WHAT IS REQUIRED:
What is needed here is an exact copy of all the records below.

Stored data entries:
***
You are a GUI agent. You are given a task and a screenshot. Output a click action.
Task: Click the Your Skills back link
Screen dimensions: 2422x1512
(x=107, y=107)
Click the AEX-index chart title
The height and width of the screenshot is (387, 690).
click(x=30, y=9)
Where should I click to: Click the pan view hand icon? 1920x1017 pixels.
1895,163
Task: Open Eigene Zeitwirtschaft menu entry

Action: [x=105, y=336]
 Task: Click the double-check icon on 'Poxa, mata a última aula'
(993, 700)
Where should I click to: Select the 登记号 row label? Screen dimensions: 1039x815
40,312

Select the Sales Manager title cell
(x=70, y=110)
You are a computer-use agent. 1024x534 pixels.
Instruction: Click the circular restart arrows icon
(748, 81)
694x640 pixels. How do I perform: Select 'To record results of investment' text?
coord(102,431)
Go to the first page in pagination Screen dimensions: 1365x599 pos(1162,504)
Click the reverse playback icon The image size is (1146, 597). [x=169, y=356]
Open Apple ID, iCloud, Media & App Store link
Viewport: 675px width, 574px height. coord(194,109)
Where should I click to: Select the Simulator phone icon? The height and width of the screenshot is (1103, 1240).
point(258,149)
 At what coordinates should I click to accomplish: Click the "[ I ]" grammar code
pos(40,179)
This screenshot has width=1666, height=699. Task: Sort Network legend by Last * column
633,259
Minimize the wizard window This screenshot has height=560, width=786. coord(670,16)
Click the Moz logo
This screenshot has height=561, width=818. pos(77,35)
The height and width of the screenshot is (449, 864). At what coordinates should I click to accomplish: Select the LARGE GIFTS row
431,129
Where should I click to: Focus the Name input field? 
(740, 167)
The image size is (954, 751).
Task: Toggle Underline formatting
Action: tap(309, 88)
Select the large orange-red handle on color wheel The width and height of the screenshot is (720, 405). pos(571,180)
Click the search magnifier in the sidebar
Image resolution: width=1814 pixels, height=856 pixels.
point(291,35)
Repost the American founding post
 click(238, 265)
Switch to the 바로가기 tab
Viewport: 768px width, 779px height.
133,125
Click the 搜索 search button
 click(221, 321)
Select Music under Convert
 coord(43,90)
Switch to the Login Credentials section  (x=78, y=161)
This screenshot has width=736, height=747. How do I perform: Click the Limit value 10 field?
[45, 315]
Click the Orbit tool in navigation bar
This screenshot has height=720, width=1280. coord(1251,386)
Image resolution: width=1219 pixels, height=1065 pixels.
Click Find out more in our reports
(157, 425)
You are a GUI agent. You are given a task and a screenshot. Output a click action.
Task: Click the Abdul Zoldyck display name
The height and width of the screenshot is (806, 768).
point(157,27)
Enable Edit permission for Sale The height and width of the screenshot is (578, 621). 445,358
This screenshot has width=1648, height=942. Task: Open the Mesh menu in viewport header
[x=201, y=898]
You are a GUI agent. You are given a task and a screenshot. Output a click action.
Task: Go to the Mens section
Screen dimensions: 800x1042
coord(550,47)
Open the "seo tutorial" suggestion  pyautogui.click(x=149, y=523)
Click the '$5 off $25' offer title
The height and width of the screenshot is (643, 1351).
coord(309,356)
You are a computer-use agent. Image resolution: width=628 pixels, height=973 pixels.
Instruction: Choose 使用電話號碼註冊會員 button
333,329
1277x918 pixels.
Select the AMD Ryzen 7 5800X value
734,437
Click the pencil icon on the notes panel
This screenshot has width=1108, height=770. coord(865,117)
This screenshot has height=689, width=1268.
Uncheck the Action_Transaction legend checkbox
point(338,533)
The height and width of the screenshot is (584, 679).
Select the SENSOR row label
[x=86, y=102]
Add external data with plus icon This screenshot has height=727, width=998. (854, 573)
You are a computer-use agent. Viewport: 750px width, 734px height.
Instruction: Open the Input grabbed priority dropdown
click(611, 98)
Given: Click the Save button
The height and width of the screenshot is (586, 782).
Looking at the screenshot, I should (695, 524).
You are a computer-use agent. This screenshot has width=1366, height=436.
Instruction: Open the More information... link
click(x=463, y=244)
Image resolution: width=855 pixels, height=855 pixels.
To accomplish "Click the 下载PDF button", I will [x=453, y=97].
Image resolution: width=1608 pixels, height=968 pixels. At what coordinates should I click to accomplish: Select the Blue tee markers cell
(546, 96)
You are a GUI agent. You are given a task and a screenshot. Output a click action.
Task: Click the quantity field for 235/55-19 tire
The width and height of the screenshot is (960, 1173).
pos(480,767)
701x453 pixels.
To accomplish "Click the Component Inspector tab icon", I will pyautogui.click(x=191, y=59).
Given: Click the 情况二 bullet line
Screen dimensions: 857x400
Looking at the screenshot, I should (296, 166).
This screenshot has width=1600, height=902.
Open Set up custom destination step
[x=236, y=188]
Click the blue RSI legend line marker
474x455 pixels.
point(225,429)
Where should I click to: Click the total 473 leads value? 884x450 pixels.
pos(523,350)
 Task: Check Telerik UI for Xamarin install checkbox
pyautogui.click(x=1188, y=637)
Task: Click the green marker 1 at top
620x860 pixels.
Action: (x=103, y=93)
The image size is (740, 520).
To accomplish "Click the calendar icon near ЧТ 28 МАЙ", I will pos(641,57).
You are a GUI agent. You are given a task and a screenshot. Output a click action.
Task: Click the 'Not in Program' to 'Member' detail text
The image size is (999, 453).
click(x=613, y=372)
***
RESPONSE FOR THIS EXERCISE:
You are a GUI agent. You are given a task and a screenshot. Output a click action.
Task: Click the Your Skills back link
Screen dimensions: 2422x1512
(x=107, y=107)
Click the AEX-index chart title
The height and width of the screenshot is (387, 690).
click(x=30, y=9)
Where should I click to: Click the pan view hand icon? 1920x1017 pixels.
1895,163
Task: Open Eigene Zeitwirtschaft menu entry

Action: [x=105, y=336]
 Task: Click the double-check icon on 'Poxa, mata a última aula'
(993, 700)
Where should I click to: Select the 登记号 row label? Screen dimensions: 1039x815
40,312

Select the Sales Manager title cell
(x=70, y=110)
You are a computer-use agent. 1024x534 pixels.
Instruction: Click the circular restart arrows icon
(748, 81)
694x640 pixels. How do I perform: Select 'To record results of investment' text?
coord(102,431)
Go to the first page in pagination Screen dimensions: 1365x599 pos(1162,504)
Click the reverse playback icon The image size is (1146, 597). [x=169, y=356]
Open Apple ID, iCloud, Media & App Store link
Viewport: 675px width, 574px height. coord(194,109)
Where should I click to: Select the Simulator phone icon? The height and width of the screenshot is (1103, 1240).
point(258,149)
 At what coordinates should I click to accomplish: Click the "[ I ]" grammar code
pos(40,179)
This screenshot has width=1666, height=699. Task: Sort Network legend by Last * column
633,259
Minimize the wizard window This screenshot has height=560, width=786. coord(670,16)
Click the Moz logo
This screenshot has height=561, width=818. pos(77,35)
The height and width of the screenshot is (449, 864). At what coordinates should I click to accomplish: Select the LARGE GIFTS row
431,129
Where should I click to: Focus the Name input field? 
(740, 167)
The image size is (954, 751).
Task: Toggle Underline formatting
Action: tap(309, 88)
Select the large orange-red handle on color wheel The width and height of the screenshot is (720, 405). pos(571,180)
Click the search magnifier in the sidebar
Image resolution: width=1814 pixels, height=856 pixels.
point(291,35)
Repost the American founding post
 click(238, 265)
Switch to the 바로가기 tab
Viewport: 768px width, 779px height.
133,125
Click the 搜索 search button
 click(221, 321)
Select Music under Convert
 coord(43,90)
Switch to the Login Credentials section  (x=78, y=161)
This screenshot has width=736, height=747. How do I perform: Click the Limit value 10 field?
[45, 315]
Click the Orbit tool in navigation bar
This screenshot has height=720, width=1280. coord(1251,386)
Image resolution: width=1219 pixels, height=1065 pixels.
Click Find out more in our reports
(157, 425)
You are a GUI agent. You are given a task and a screenshot. Output a click action.
Task: Click the Abdul Zoldyck display name
The height and width of the screenshot is (806, 768).
point(157,27)
Enable Edit permission for Sale The height and width of the screenshot is (578, 621). 445,358
This screenshot has width=1648, height=942. Task: Open the Mesh menu in viewport header
[x=201, y=898]
You are a GUI agent. You are given a task and a screenshot. Output a click action.
Task: Go to the Mens section
Screen dimensions: 800x1042
coord(550,47)
Open the "seo tutorial" suggestion  pyautogui.click(x=149, y=523)
Click the '$5 off $25' offer title
The height and width of the screenshot is (643, 1351).
coord(309,356)
You are a computer-use agent. Image resolution: width=628 pixels, height=973 pixels.
Instruction: Choose 使用電話號碼註冊會員 button
333,329
1277x918 pixels.
Select the AMD Ryzen 7 5800X value
734,437
Click the pencil icon on the notes panel
This screenshot has width=1108, height=770. coord(865,117)
This screenshot has height=689, width=1268.
Uncheck the Action_Transaction legend checkbox
point(338,533)
The height and width of the screenshot is (584, 679).
Select the SENSOR row label
[x=86, y=102]
Add external data with plus icon This screenshot has height=727, width=998. (854, 573)
You are a computer-use agent. Viewport: 750px width, 734px height.
Instruction: Open the Input grabbed priority dropdown
click(611, 98)
Given: Click the Save button
The height and width of the screenshot is (586, 782).
Looking at the screenshot, I should (695, 524).
You are a computer-use agent. This screenshot has width=1366, height=436.
Instruction: Open the More information... link
click(x=463, y=244)
Image resolution: width=855 pixels, height=855 pixels.
To accomplish "Click the 下载PDF button", I will [x=453, y=97].
Image resolution: width=1608 pixels, height=968 pixels. At what coordinates should I click to accomplish: Select the Blue tee markers cell
(546, 96)
You are a GUI agent. You are given a task and a screenshot. Output a click action.
Task: Click the quantity field for 235/55-19 tire
The width and height of the screenshot is (960, 1173).
pos(480,767)
701x453 pixels.
To accomplish "Click the Component Inspector tab icon", I will pyautogui.click(x=191, y=59).
Given: Click the 情况二 bullet line
Screen dimensions: 857x400
Looking at the screenshot, I should (296, 166).
This screenshot has width=1600, height=902.
Open Set up custom destination step
[x=236, y=188]
Click the blue RSI legend line marker
474x455 pixels.
point(225,429)
Where should I click to: Click the total 473 leads value? 884x450 pixels.
pos(523,350)
 Task: Check Telerik UI for Xamarin install checkbox
pyautogui.click(x=1188, y=637)
Task: Click the green marker 1 at top
620x860 pixels.
Action: (x=103, y=93)
The image size is (740, 520).
To accomplish "Click the calendar icon near ЧТ 28 МАЙ", I will pos(641,57).
You are a GUI agent. You are given a task and a screenshot. Output a click action.
Task: Click the 'Not in Program' to 'Member' detail text
The image size is (999, 453).
click(x=613, y=372)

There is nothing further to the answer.